**To do**. Could you repeat, word for word, the line with "Task: Click the 53 billion invested cell" and every line after it in the records below, leaving out any pictures?

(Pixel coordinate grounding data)
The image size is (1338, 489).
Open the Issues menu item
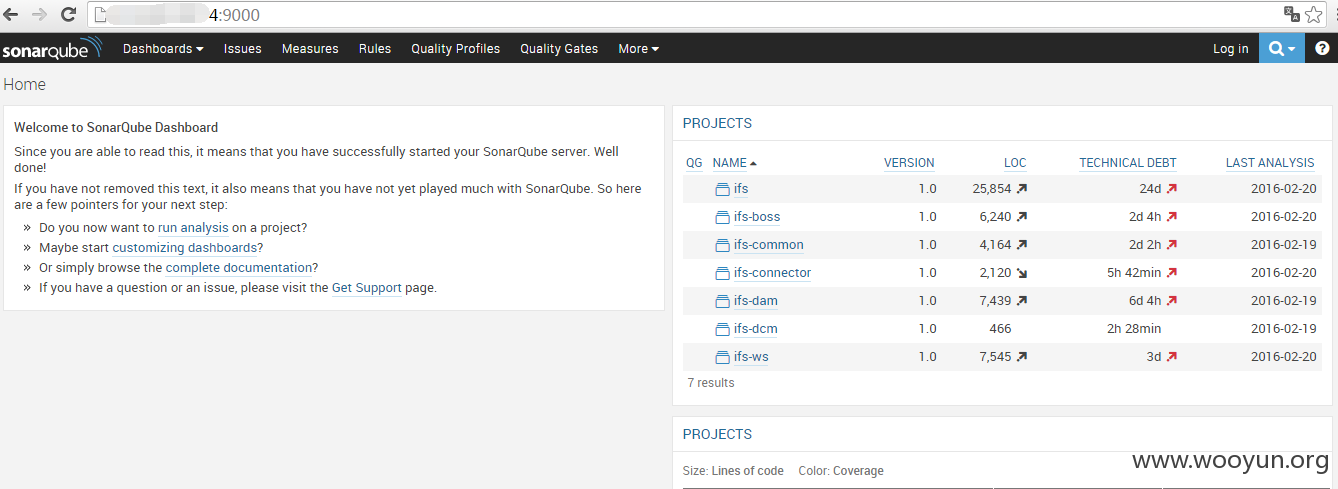pyautogui.click(x=243, y=48)
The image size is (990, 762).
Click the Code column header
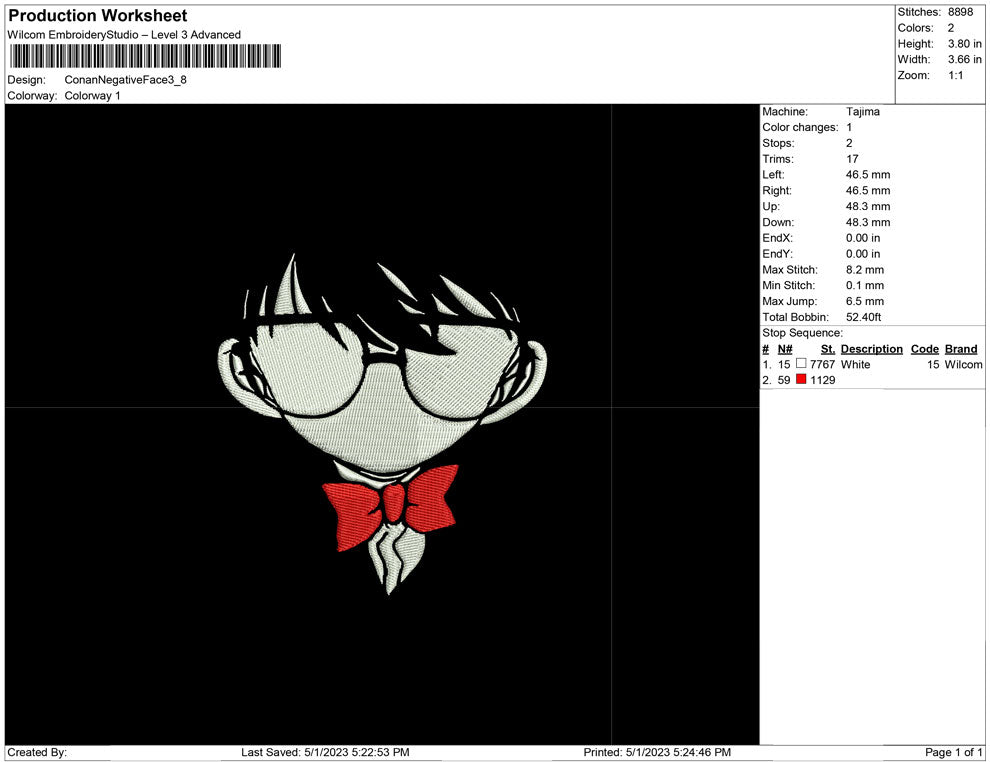[x=924, y=349]
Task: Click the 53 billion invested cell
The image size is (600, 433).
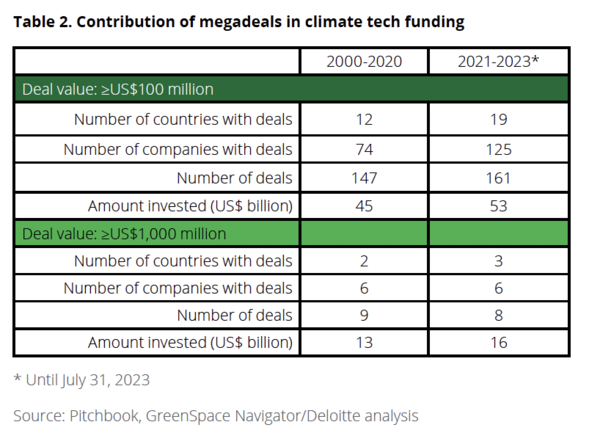Action: tap(495, 206)
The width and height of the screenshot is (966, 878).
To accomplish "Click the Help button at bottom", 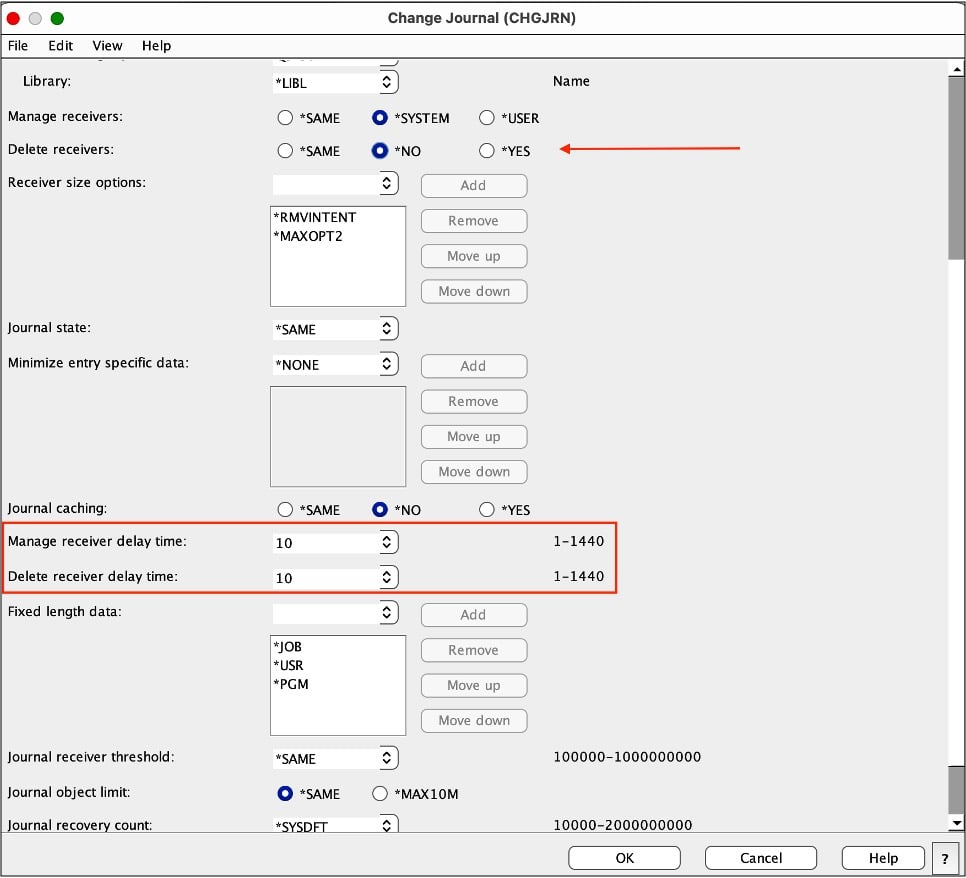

**Response to this task**.
Task: Click the 53 billion invested cell
The image size is (600, 433).
Action: tap(495, 206)
The width and height of the screenshot is (966, 878).
To accomplish "Click the Help button at bottom", 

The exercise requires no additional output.